白く輝く着物の裾、太鼓の上にのっているタオル、宣伝文句を書いた紙。
舗装していない道にまっすぐに落ちる影。

撮影者はちんどん屋「傳ちゃん」の前に歩み出てカメラを構え、腰を屈めてシャッターを切った。
きっと傘を入れたかったのだろう。
パッと開いた傘のにぎわいが欲しかったのだ。
それには下から見上るように撮るのがよい。
結果として、蹴り上げた足が強調され、それが正午の陽射しとあいまって、
これ以上ないくらい朗らかな写真になった。

その朗らかさに輪をかけているのは顔の表情である。
ヘの字型の眉、目張りを入れた瞳、皮膚の皺。
デフォルメされた顔面に大きな口が開き、金歯がのぞいている。
むかしの芸人はわざと大口をあけて金歯を見せたものだ。
金歯にはお金がかかっているから、それを披露すれば豪華さが出るというわけだ。

からだの重心がやや後ろに置かれた立ち姿に注目したい。
いちばん下に木枠付きの太鼓があり、その上に当たり鉦、そのさらに上に番傘、というふうに縦に積み上げられた道具はからだに縛られて一体化し、足先から傘まで一本の重心軸が貫く。
それが足をあげたために地軸のようにちょっと傾いて、重心が後ろにいったのだった。

最初にこの写真を見たときに覚えた躍動感は、この軸の傾きにあったのかもしれないと気づく。
不安定なはずの一本足が、逆に活気を生み出していて、見ていると独楽の姿が浮かんでくる。
わずかな一点を地面につけてくるくると回るあの独楽の朗らかさに通じるものがある。

舗装されていない道は色が明るく、これは関西の土の色ではないかと一瞬思ったけれど、太鼓の木枠に「帝都チンドン王」とある。それならば東京だな、と思いながら傘に載っている裏返った文字に目をやると、黒い太文字で「傳ちゃん」とある後の四文字がなんと「自由が丘」と読めるのだ。 

東急沿線の有数の住宅街をちんどん屋が練り歩く。
木の電信柱、道路脇のドブ、生け垣の塀。
太鼓や鉦やクラリネットの音が鳴り渡る。
あ、ちんどん屋さん、と思う間もなく音はちいさくなり、風に消えていく。

つぎつぎと生まれる追憶は美しく喝采したいほどだが、町にちんどん屋がいた頃は少しもそうは思わなかった。
親しく思うどころか、音が聞こえてくると、むしろうんざりした。
ダサくて、愚かしくて、怖い感じもあったのである。

でも、この写真を見ていると「懐かしい」ということばが口をついて出る。
もう見られないからそんな気分になるのだろうか、と考えているうちに、はたと思いついた。
懐かしさをもたらすのはちんどん屋ではなくてこの写真だということに。
この一枚の写真のなかだけに存在する時空間が懐かしさを引き起こしているということに。
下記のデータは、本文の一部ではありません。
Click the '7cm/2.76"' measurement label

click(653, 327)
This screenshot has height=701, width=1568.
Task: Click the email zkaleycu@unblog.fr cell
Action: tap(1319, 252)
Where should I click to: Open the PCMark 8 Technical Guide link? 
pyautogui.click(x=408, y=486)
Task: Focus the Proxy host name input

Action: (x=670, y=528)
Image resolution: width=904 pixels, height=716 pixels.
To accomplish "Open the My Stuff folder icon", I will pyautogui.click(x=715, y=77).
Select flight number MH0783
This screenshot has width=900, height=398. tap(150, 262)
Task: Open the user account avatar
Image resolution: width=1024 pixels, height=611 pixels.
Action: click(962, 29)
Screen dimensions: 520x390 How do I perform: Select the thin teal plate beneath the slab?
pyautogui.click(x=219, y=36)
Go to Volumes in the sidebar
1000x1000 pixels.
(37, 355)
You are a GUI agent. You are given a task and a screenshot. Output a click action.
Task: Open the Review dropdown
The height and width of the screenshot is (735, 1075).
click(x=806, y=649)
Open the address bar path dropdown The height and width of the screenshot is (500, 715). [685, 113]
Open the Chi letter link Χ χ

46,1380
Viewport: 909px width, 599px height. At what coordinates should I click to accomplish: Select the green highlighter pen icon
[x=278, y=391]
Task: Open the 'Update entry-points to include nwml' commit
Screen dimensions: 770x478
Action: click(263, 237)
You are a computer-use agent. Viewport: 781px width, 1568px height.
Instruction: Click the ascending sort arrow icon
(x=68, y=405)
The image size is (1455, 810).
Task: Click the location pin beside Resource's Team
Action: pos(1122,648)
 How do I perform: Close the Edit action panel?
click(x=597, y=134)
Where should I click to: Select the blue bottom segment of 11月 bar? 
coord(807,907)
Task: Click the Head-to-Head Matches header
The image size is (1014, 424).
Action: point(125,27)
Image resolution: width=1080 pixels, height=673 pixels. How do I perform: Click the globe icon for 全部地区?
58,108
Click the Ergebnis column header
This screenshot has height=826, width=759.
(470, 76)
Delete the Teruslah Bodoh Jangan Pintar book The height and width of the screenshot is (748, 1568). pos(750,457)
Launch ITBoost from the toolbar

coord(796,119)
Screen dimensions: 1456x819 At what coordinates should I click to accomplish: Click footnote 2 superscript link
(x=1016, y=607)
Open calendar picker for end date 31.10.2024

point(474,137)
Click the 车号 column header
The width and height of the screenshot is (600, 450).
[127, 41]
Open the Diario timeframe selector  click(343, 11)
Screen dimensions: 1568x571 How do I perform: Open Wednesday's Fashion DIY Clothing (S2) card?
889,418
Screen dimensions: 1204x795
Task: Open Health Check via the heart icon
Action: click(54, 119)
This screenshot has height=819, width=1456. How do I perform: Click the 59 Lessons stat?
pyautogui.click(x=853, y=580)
生け垣のある通り、にぎにぎしいチンドンの響き、お面のようなメイク、うららかな正午の光、大売り出しの文字、木製の電信柱、歯医者の広告……。
それらは流れる時間のなかではつかみとれない、写真によってのみ凍結され、浮き彫りにされる永遠の時空である。それが「懐かしい」という感情を浮かび上がらせる。現実の時間では体験できないものに出会わせる写真のマジックである。
大竹昭子(おおたけあきこ)

●掲載写真のクレジット
© HM Archive / Courtesy of Taka Ishii Gallery Photography / Film

●掲載写真のデータ
タイトル 「チンドンの伝ちゃん一家」
1950 年代/2019 年
ゼラチン・シ ルバー・プリント
サイズ 25.2 x 25.3 cm

●作家紹介
平田 実(ひらた・みのる)
1930年東京生まれ(2018年没)。国会速記者を経て、独学で写真を始める。1953年『アサヒカメラ臨時増刊 國際寫眞サロン』への写真発表をもって実質的な写真家デビューを果たし、以降フリー・フォトジャーナリストとして活動。1950年代から70年代にかけて、戦後復興から高度経済成長へと向かう東京の街や社会、市井の人々の姿を記録する。また1960年代には、小野洋子、赤瀬川原平篠原有司男、ハイレッド・センター、ゼロ次元といった前衛美術家たちの活動を写真に収め、週刊誌への掲載を通しひろく紹介。対象や状況に積極的に関与し主体的に撮影を行う平田の姿勢は、1960年代後半から70年代前半の沖縄を捉えたシリーズや、スカイ・スポーツを取材した写真群としても結実している。近年の主なグループ展に「Postwar: Art Between the Pacific and the Atlantic, 1945–1965」Haus der Kunst(ミュンヘン、2016年)、「Japanorama. New vision on art since 1970」Centre Pompidou-Metz(メッス、2017年)、「1968年―激動の時代の美術」千葉市美術館、北九州市美術館分館、静岡県立美術館へ巡回(2018-2019年)、「アジアにめざめたら―アートが変わる、世界が変わる 1960-1990年代」東京国立近代美術館(2018年)など。主なパブリック・コレクションにTate Modern、Hirshhorn Museum and Sculpture Garden、韓国国立現代美術館、東京ステーションギャラリーなど。

●写真集のご紹介
カタログトリミング平田実 『東京慕情/昨日の昭和 1949-1970』
タカ・イシイギャラリー フォトグラフィー/フィルム刊(2019年)
販売価格:¥ 3,700 (税別)
ソフト・カバー、掲載図版38点、H 21 x W 14.8 cm
平田実によるテキストと細谷修平によるエッセイを収録(英語・日本語)

2019年3月9日(土) – 4月27日(土)にタカ・イシイギャラリーで行われた平田実個展「東京慕情/昨日の昭和 1949-1970」にあわせて刊行されたカタログ。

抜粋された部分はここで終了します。